Шаламов дернул головой, замер, глядя на маленького сморщенного человечка, позволившего бросить ему вызов.
— Ты… мне… угрожаешь?!
— Я сожалею, что поздно во всем разобрался. Тебе желаю сделать это побыстрее. Может быть, кто-нибудь способен разбудить в тебе совесть, как это со мной сделал Аристарх? А пока что ты сам себе и угроза, и враг, и суд, и наказание. Подумай, друг мой. Йихаллах Блэкхоул и люди могут обойтись без тебя, а вот ты без них нет.
— Предатель!
Ландсберг качнул головой:
— Уже нет.
— Тогда умри!
Пространство зала наполнилось звенящим гулом эха.
Вскрикнули в испуге операторы.
Тело Ландсберга выгнулось дугой, из горла вырвался стон, глаза выпучились от боли.
Шаламов с искаженным от злобы лицом повернулся к нему спиной, сделал два шага и растворился в воздухе, оставив тающее облачко молний.

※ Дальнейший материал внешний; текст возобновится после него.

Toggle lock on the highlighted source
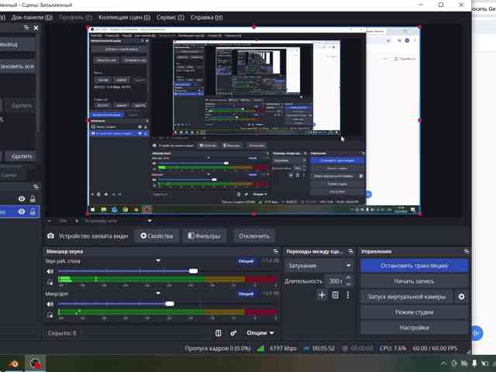 point(33,212)
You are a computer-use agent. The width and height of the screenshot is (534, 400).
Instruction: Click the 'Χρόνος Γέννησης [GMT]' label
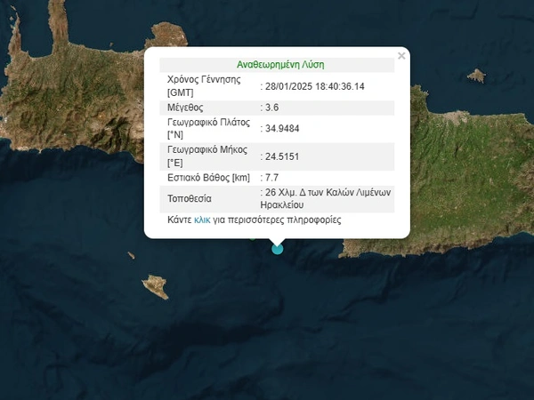pyautogui.click(x=204, y=86)
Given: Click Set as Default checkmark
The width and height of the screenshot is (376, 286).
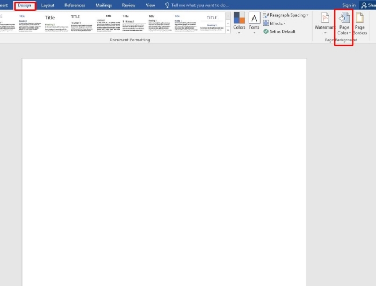Looking at the screenshot, I should click(x=266, y=31).
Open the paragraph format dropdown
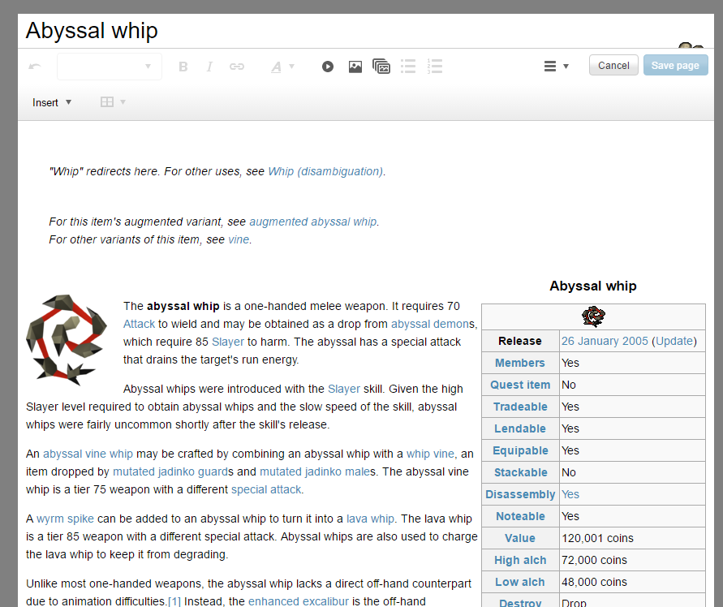Image resolution: width=723 pixels, height=607 pixels. click(x=110, y=66)
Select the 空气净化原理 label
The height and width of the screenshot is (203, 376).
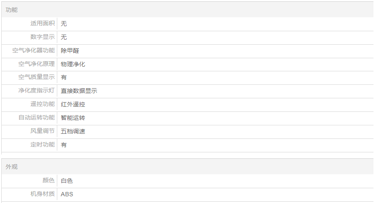coord(37,64)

Ландсберг дернулся два раза, пытаясь что-то сказать, перестал дышать, тело его расслабилось, опало. Он был мертв. На губах начальника исследовательского центра застыла странная улыбка, сожалеющая и удовлетворенная одновременно.
ГЛАВА 18
КОЛЛАПС ШИВ КУМАРА
Официально Савва Баренц занимал высокую должность курфюрста экологического департамента ВКС и поэтому имел право добиваться аудиенции председателя Всемирного Координационного Совета, минуя секретарей и службу охраны. После встречи на Камчатке со своими заместителями по Сопротивлению он дождался освобождения пленников, которых содержали в турецком СИЗО Гореме, и уже с другим настроением, взбодренный и успокоенный, позвонил Артуру Громову, председателю Совета, чтобы договориться о личной встрече.

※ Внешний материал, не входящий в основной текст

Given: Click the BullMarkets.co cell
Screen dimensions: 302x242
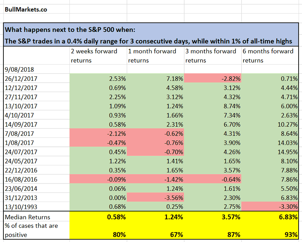Looking at the screenshot, I should tap(26, 9).
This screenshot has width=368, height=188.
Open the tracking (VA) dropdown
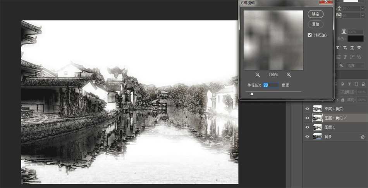(x=362, y=15)
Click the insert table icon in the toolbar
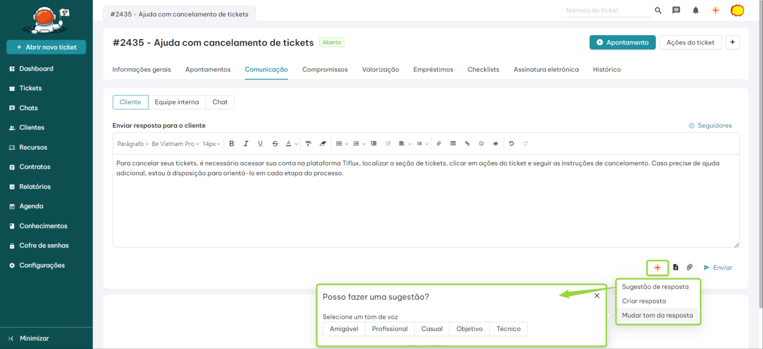 click(x=453, y=143)
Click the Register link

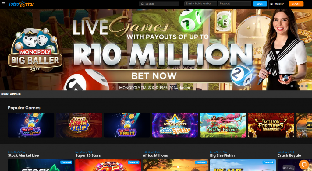click(x=279, y=4)
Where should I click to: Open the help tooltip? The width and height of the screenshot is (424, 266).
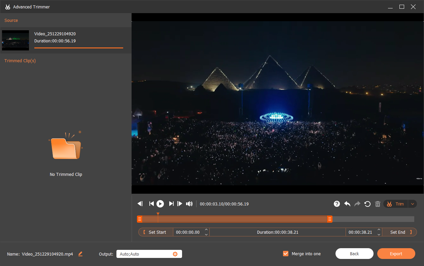[x=337, y=204]
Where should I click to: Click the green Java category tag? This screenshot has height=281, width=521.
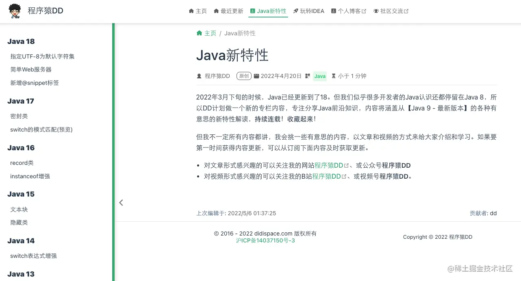[320, 76]
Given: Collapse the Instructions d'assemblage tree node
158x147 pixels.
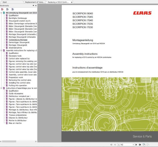Looking at the screenshot, I should click(1, 88).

Они встретились в достаточно роскошном кабинете главы ВКС, который венчал центральную башню здания Совета, располагавшегося под Рязанью, в пойме Оки. Интерьер кабинета был традиционным для этой организации, представляя собой нечто среднее между музеем и оранжереей. Баренц бывал здесь не однажды и особого трепета не испытывал, переступая порог кабинета одного из самых могущественных людей в мире — наряду с президентом Всеземного Правительства, директорами УАСС и Службы безопасности и председателем СЭКОНа. Однако на этот раз сердце почему-то защемило, когда Баренц вошел в «музей-оранжерею» Громова, что заставило его усомниться в правильности своего решения. Душа отреагировала на какие-то негативные изменения психологической атмосферы учреждения, но было уже поздно что-либо менять.